▶ _Task prompt_:
Rewrite the listing from its first line through the line containing "Action: tap(225, 9)", swapping "Instruction" for "Goal" and keeping everything else the same. Leave the pictures out of your answer.
===== Listing =====
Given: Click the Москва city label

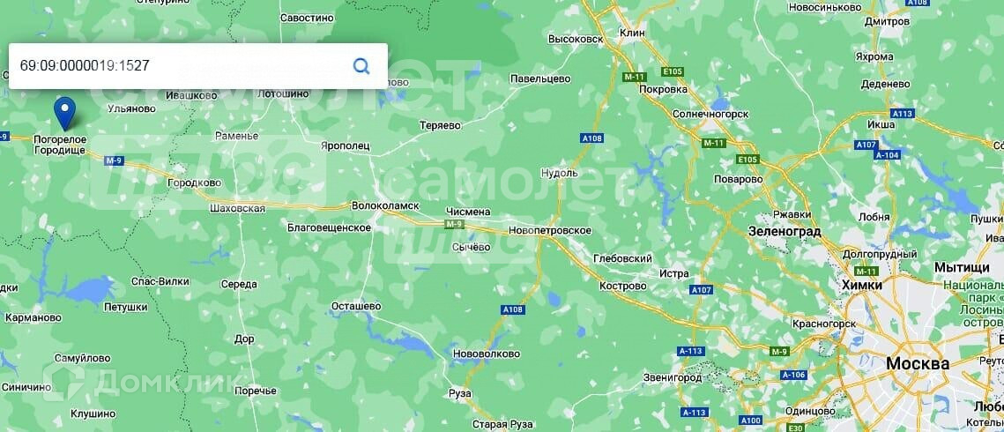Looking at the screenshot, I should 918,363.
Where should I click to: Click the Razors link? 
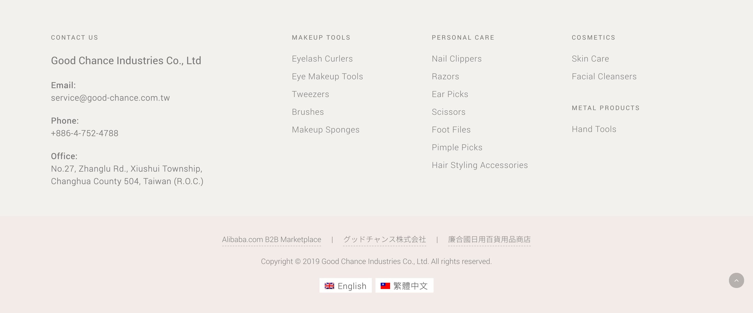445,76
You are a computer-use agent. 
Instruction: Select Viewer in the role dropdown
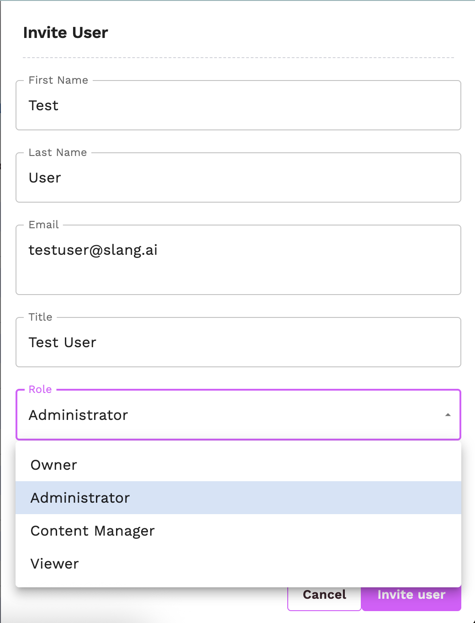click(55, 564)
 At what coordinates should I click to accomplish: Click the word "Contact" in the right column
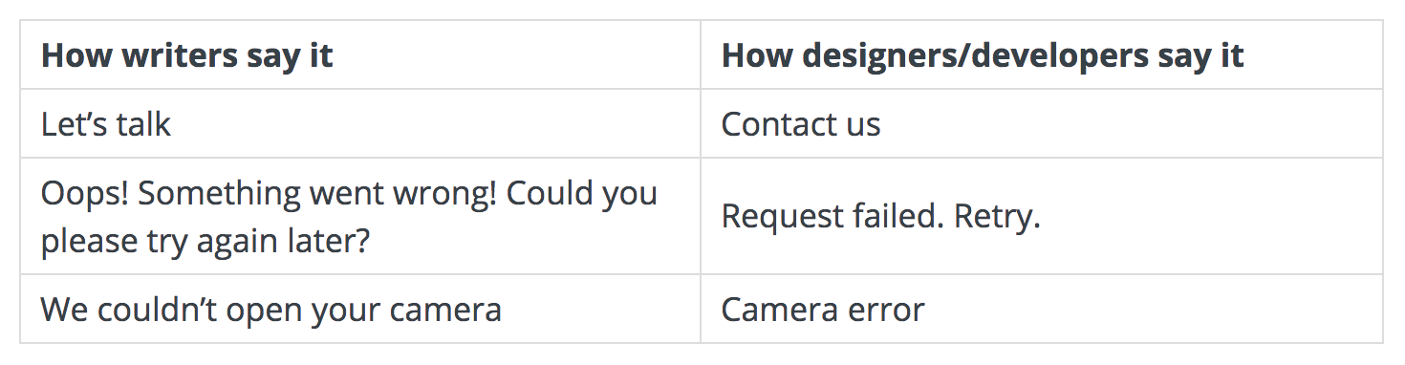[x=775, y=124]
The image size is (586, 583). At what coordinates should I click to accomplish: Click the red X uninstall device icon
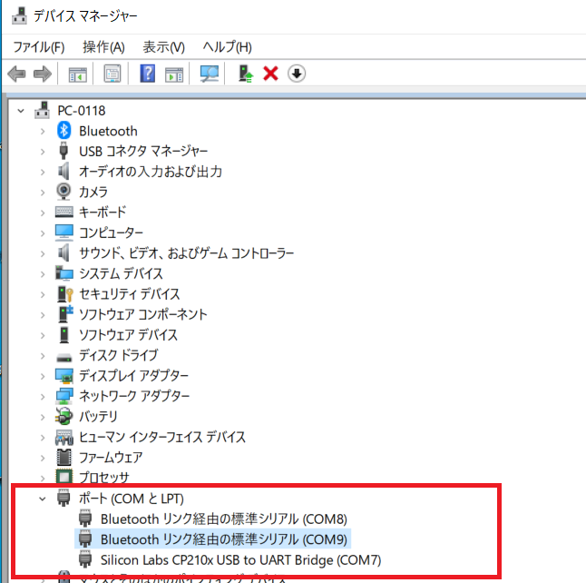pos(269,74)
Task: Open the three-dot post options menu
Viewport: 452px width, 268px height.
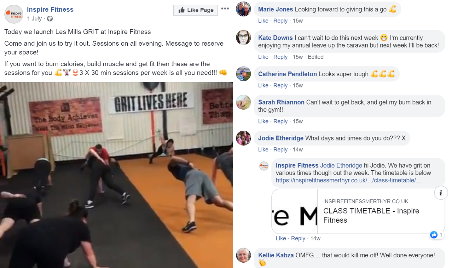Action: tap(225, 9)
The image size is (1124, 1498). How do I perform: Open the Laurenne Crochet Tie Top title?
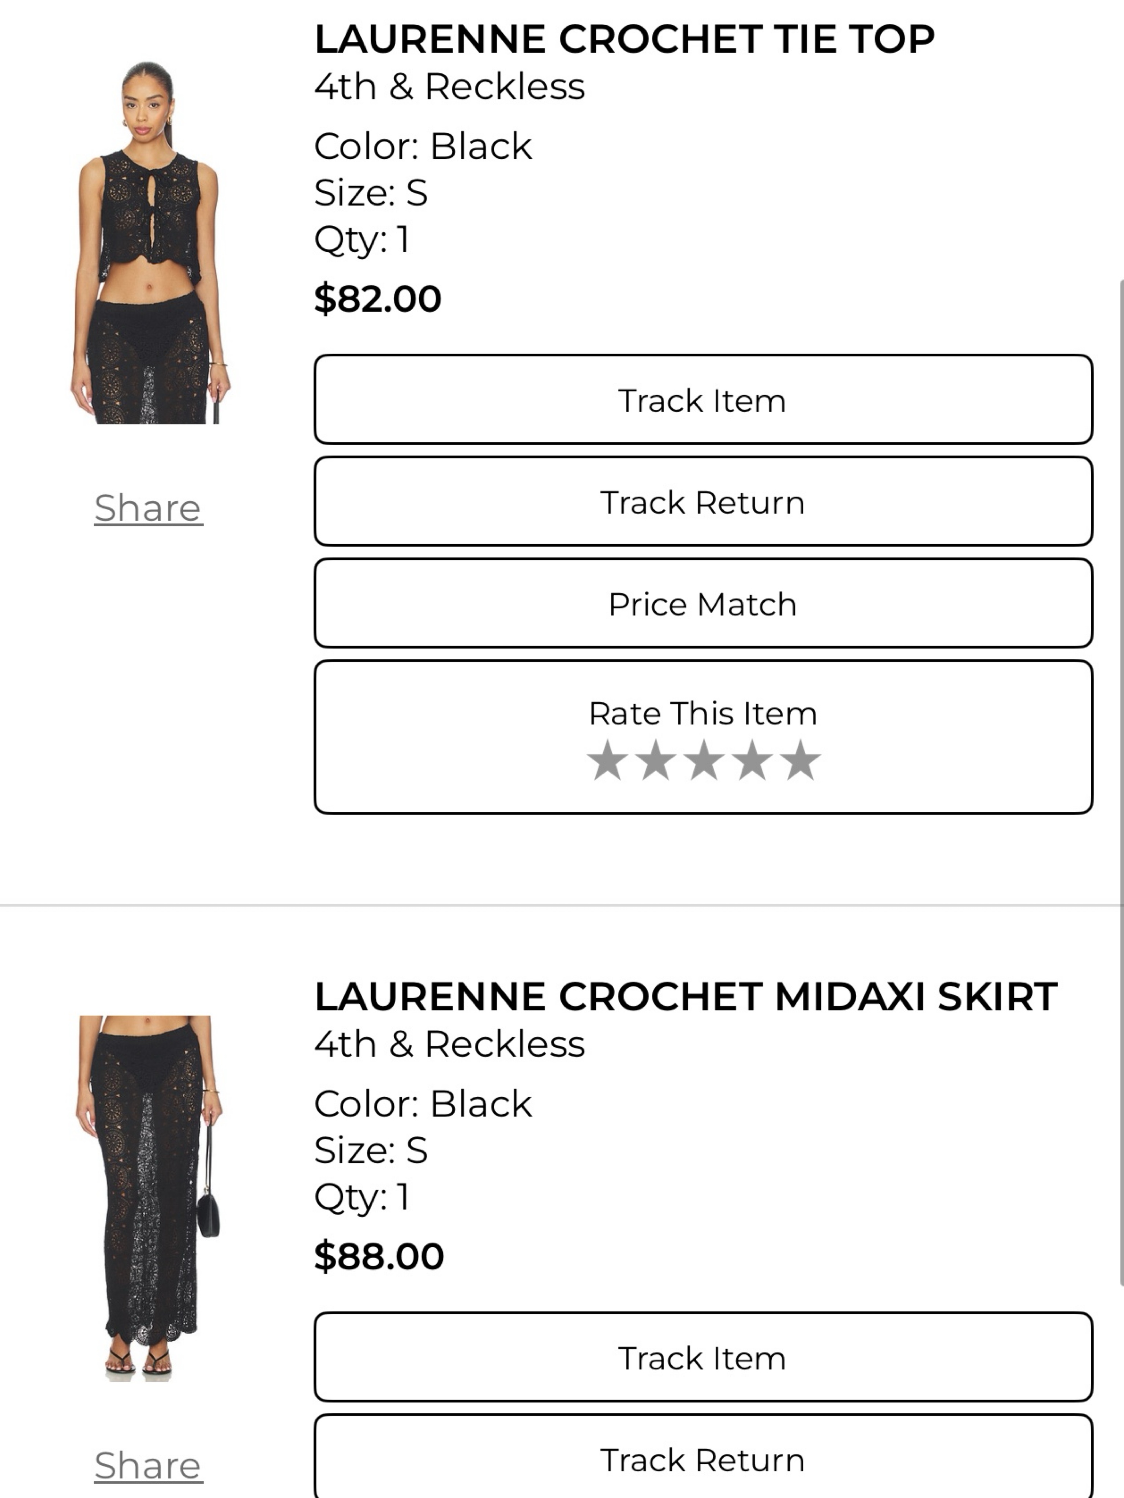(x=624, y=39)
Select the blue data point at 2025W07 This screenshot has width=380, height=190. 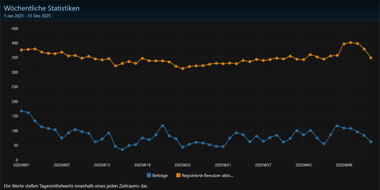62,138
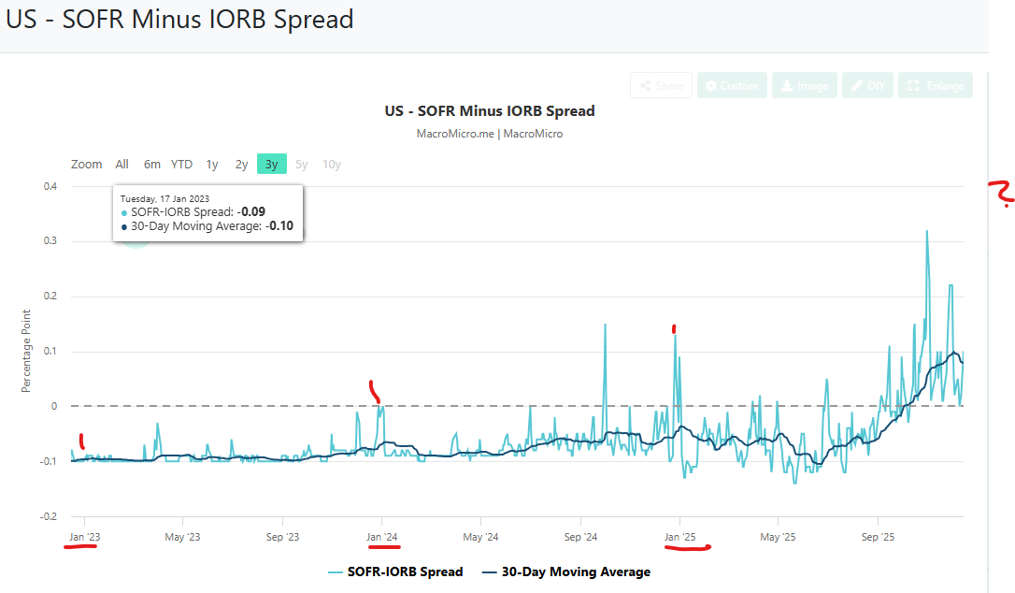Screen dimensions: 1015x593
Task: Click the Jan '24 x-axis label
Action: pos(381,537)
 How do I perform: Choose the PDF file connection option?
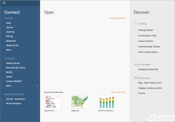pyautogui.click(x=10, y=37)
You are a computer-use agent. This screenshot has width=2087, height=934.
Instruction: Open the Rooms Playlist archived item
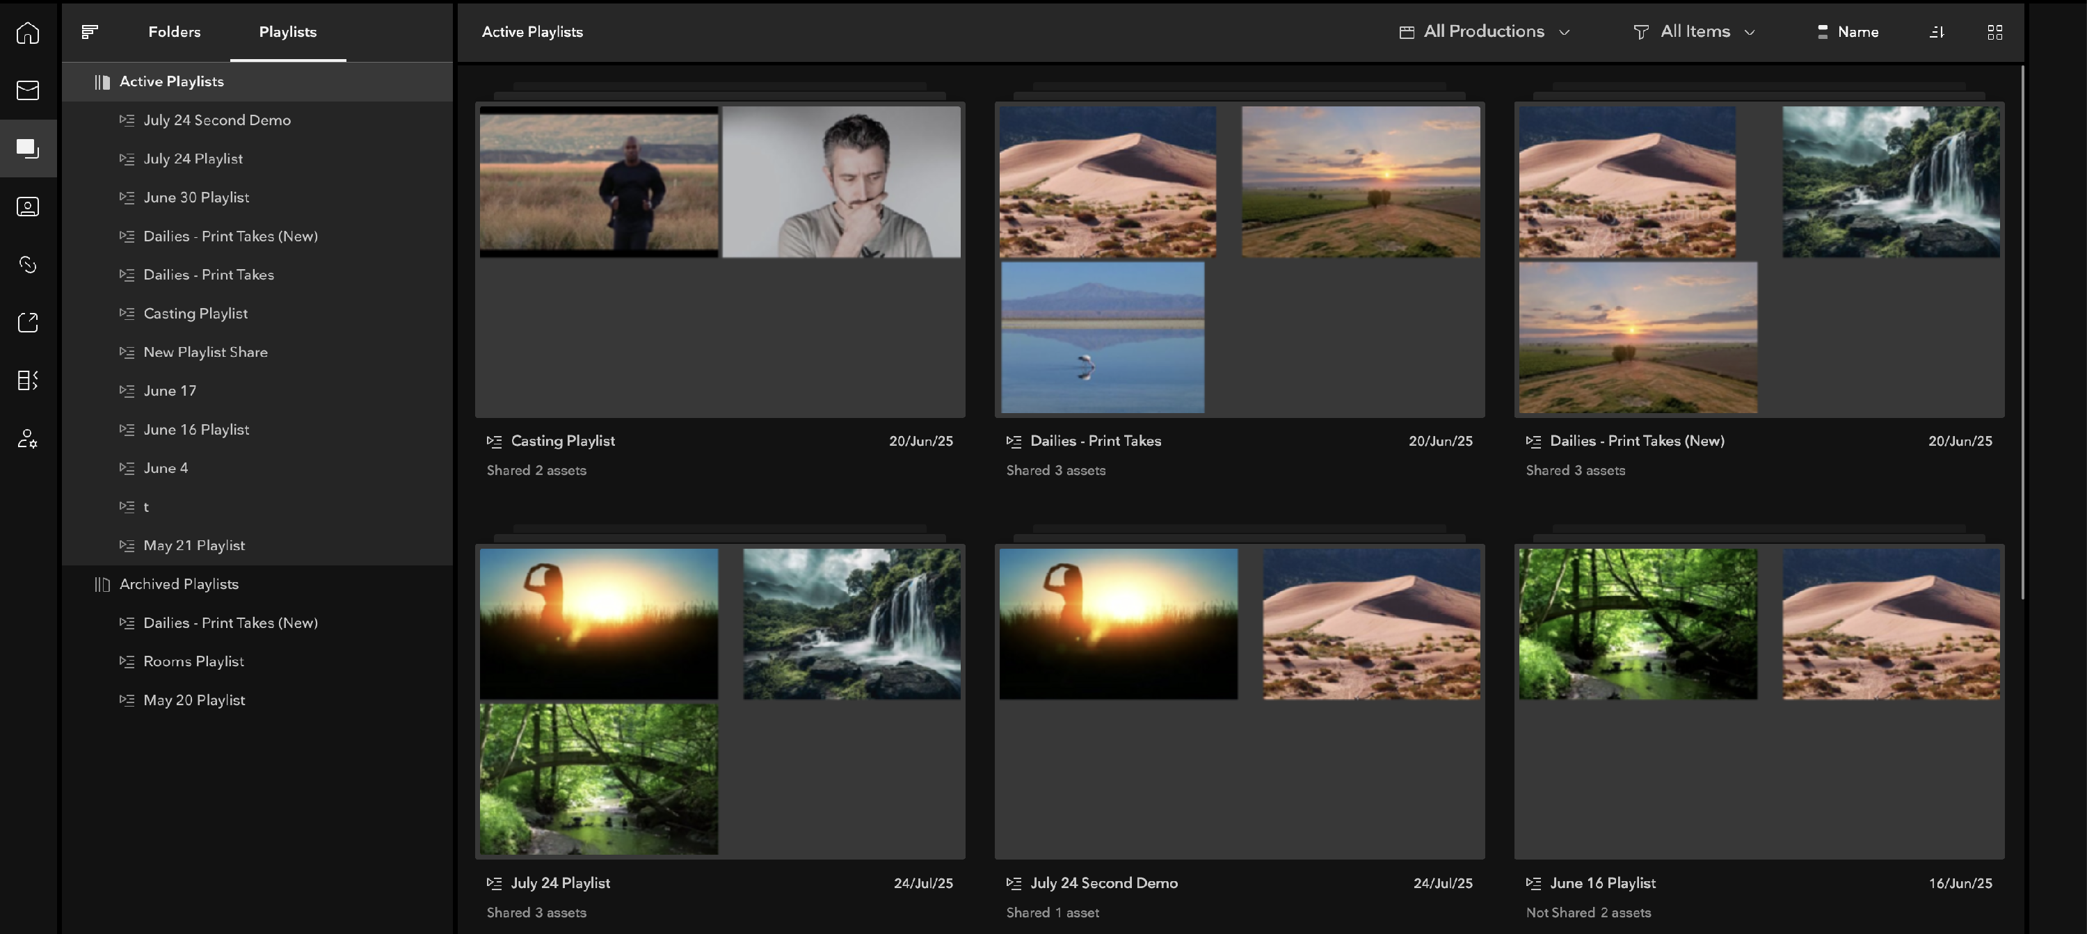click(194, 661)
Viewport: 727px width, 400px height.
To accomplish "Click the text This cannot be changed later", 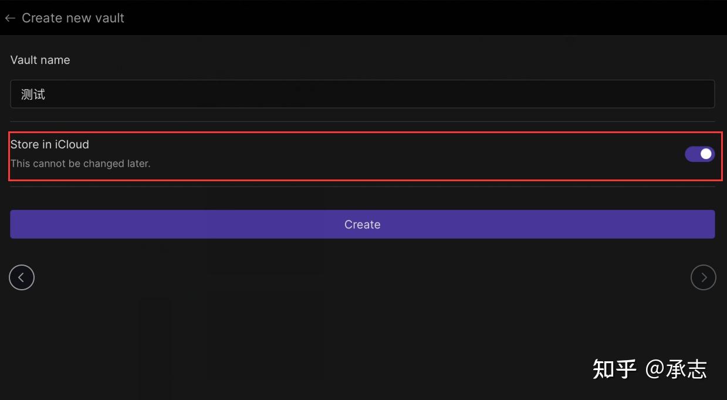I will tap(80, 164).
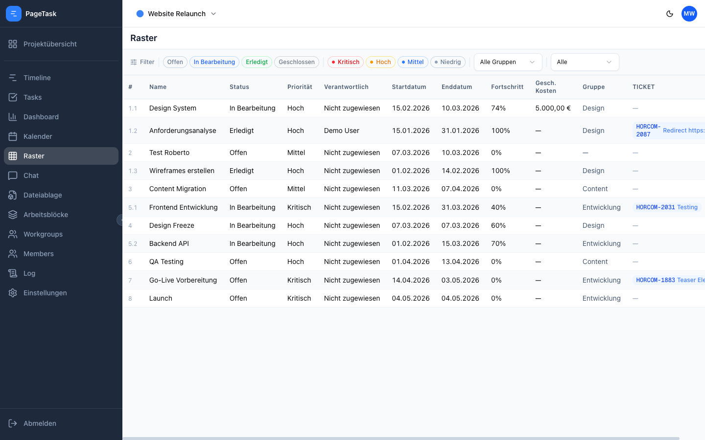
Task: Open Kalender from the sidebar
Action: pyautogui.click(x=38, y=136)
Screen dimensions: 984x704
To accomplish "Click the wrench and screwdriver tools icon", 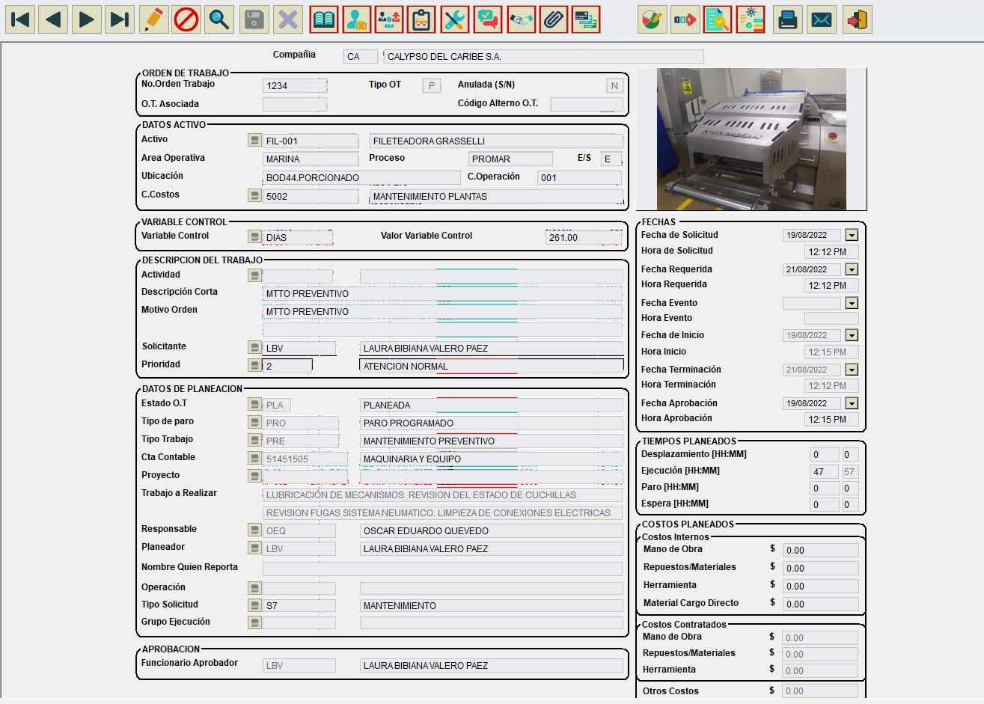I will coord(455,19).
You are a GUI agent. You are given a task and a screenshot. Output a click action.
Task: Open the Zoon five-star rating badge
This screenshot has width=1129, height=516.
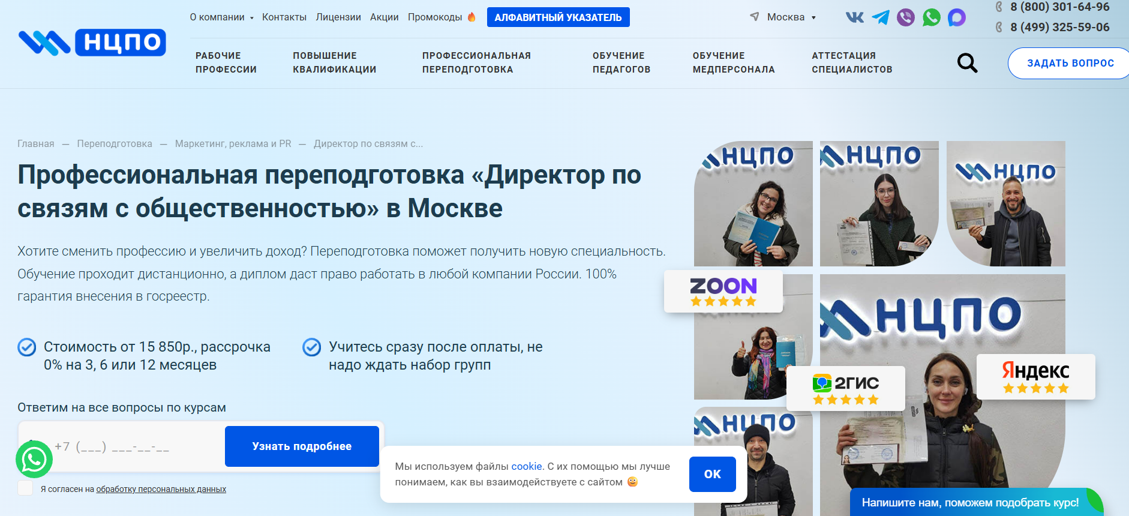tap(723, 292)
=====
▶ _Full solution_:
Given: Click the Москва city label

Looking at the screenshot, I should 918,363.
Where should I click to: Click the Razors link? 
445,76
You are a computer-use agent. 
Goal: Select Viewer in the role dropdown
click(55, 564)
 At what coordinates should I click to accomplish: Click the word "Contact" in the right column
[x=775, y=124]
The image size is (586, 583). At what coordinates should I click to accomplish: Click the red X uninstall device icon
pos(269,74)
Task: Open the three-dot post options menu
Viewport: 452px width, 268px height.
Action: tap(225, 9)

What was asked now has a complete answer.